> **EXERCISE DATA**
·····

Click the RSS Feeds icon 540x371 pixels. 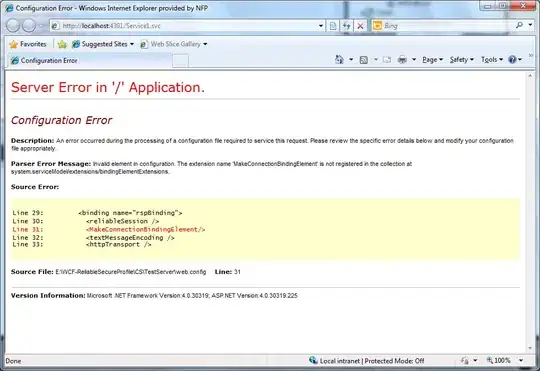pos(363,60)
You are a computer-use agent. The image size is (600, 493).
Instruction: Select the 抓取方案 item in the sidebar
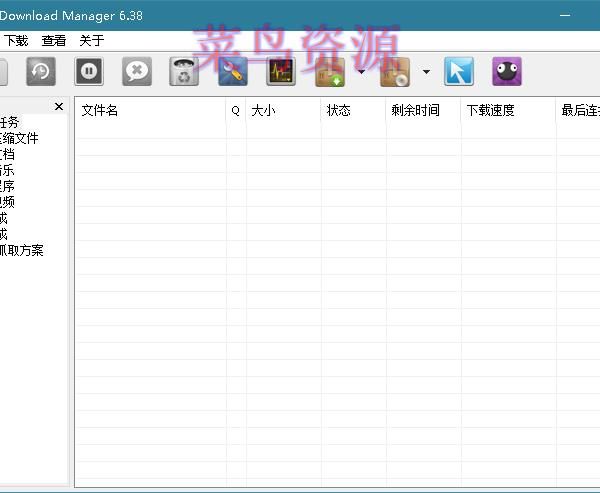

·····

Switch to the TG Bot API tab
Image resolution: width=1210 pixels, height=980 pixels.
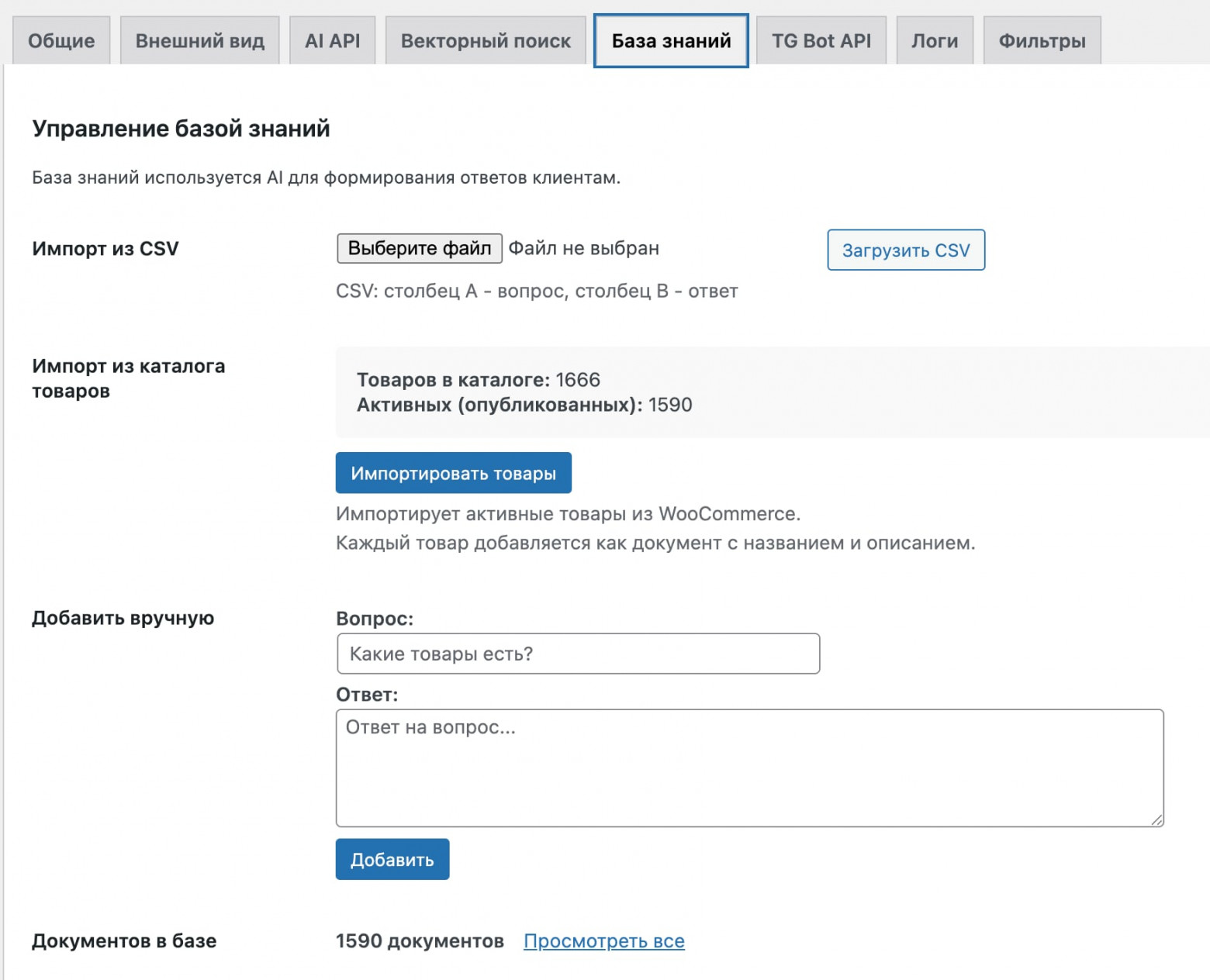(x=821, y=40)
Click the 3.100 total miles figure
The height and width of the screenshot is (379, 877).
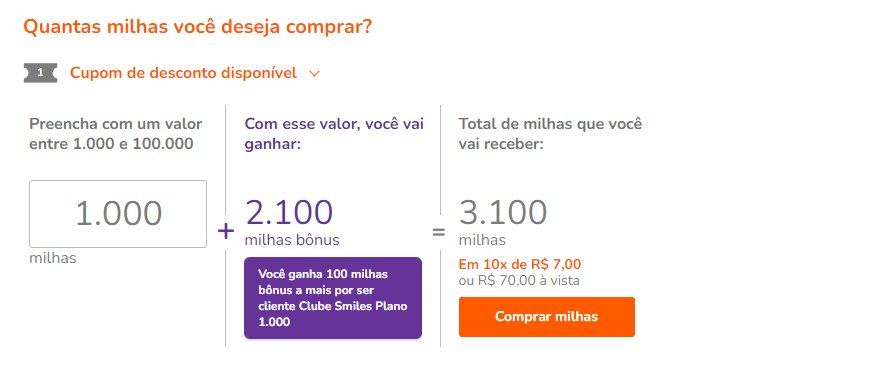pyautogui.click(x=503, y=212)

·····

Looking at the records above, return exactly the lines from the line with "You are a computer-use" to the line with "Instruction: Select the", both ends included.

You are a computer-use agent. The image size is (600, 493).
Instruction: Select the 抓取方案 item in the sidebar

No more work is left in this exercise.